-- INFORMATION SHOWN follows --

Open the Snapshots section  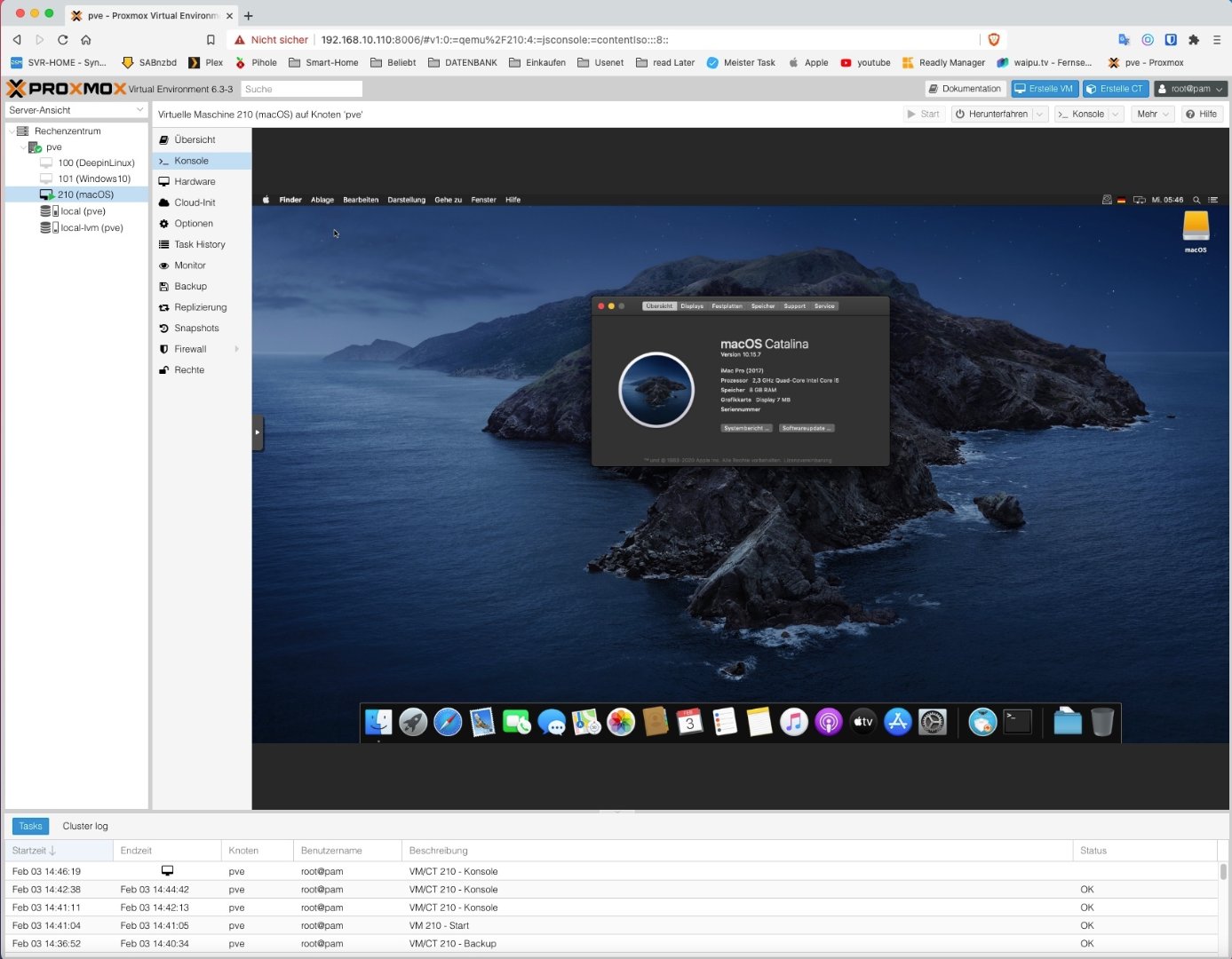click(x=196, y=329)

-- INFORMATION SHOWN concluded --
-- INFORMATION SHOWN follows --

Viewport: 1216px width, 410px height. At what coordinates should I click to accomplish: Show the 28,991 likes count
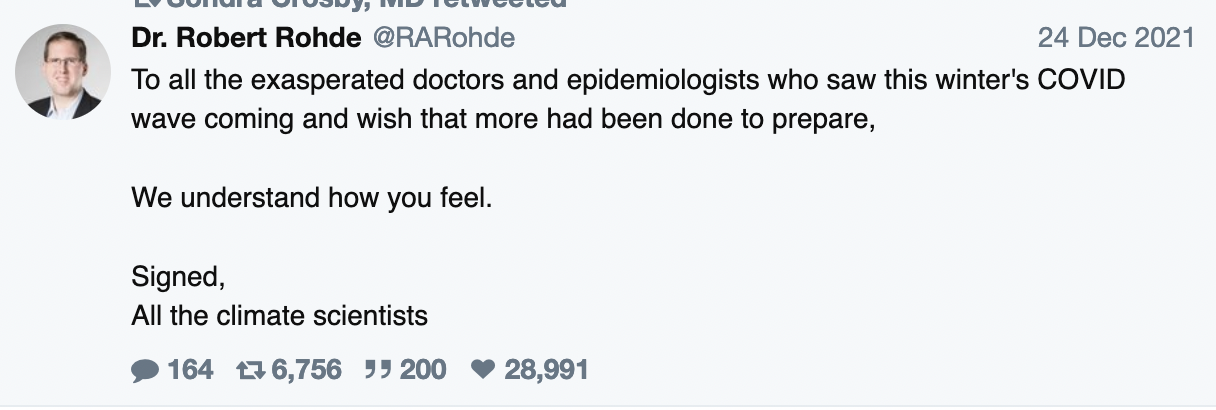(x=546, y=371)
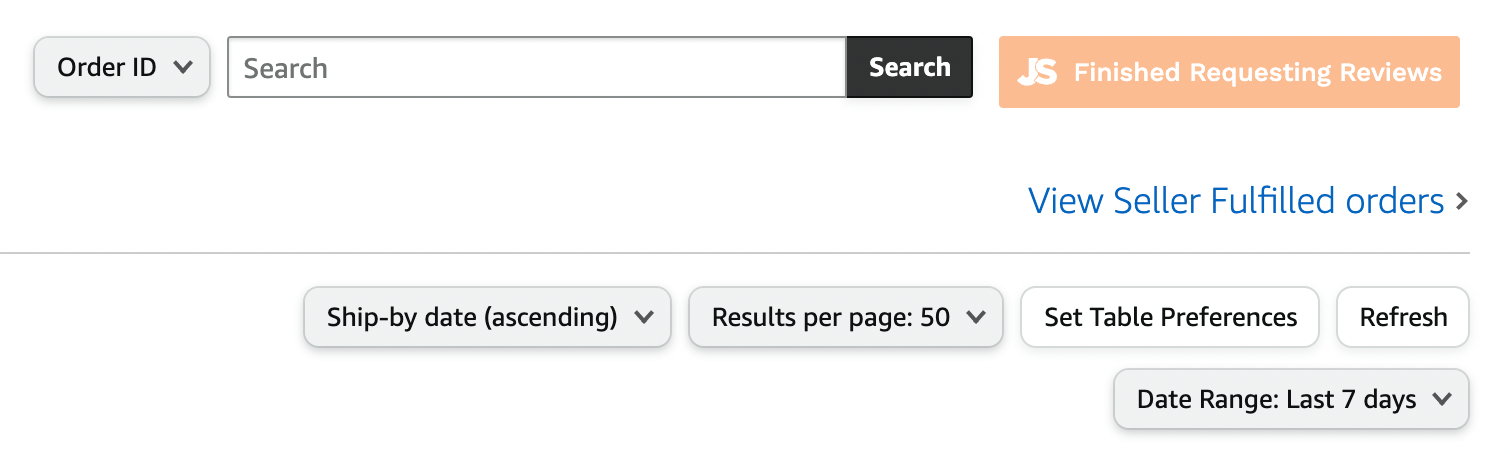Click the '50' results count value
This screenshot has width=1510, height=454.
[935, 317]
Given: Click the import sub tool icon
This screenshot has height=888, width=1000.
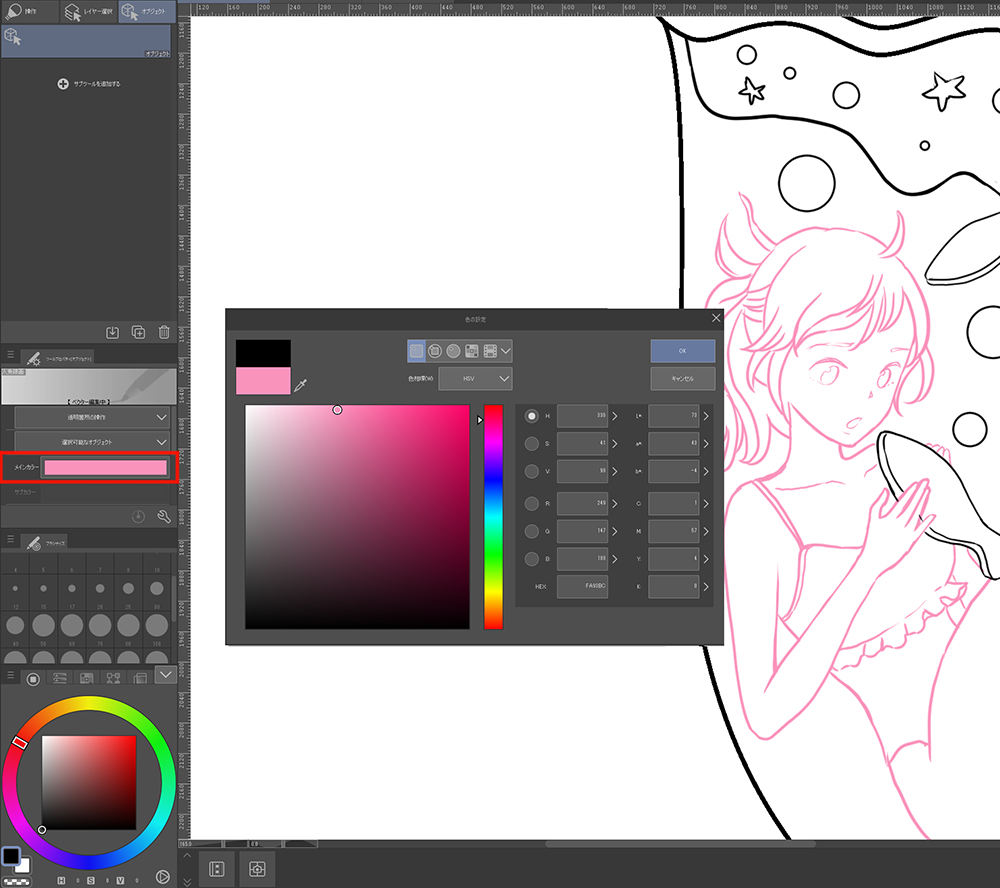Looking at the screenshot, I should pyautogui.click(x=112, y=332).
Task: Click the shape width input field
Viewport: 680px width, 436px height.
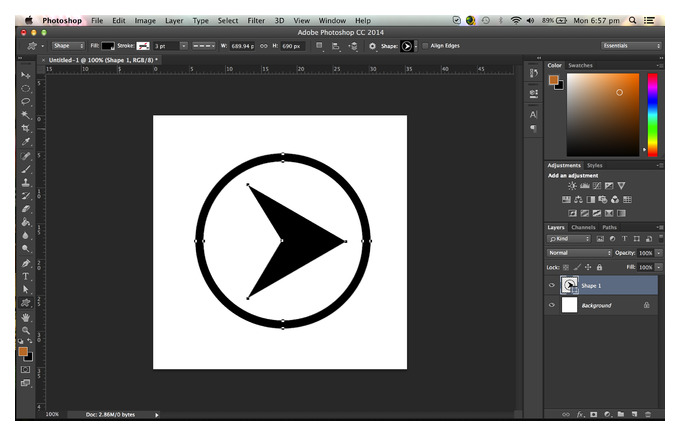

-- INFORMATION SHOWN concluded --

▶ [TASK PROMPT] Within the listing above, print exactly the stretch beginning at the line that contains "This screenshot has height=888, width=1000." and finishing at the line that contains "Viewport: 680px width, 436px height.", ends kept, pictures left out, and nothing more.

▶ [RESPONSE BOX]
This screenshot has height=888, width=1000.
Looking at the screenshot, I should pyautogui.click(x=112, y=332).
Task: Click the shape width input field
Viewport: 680px width, 436px height.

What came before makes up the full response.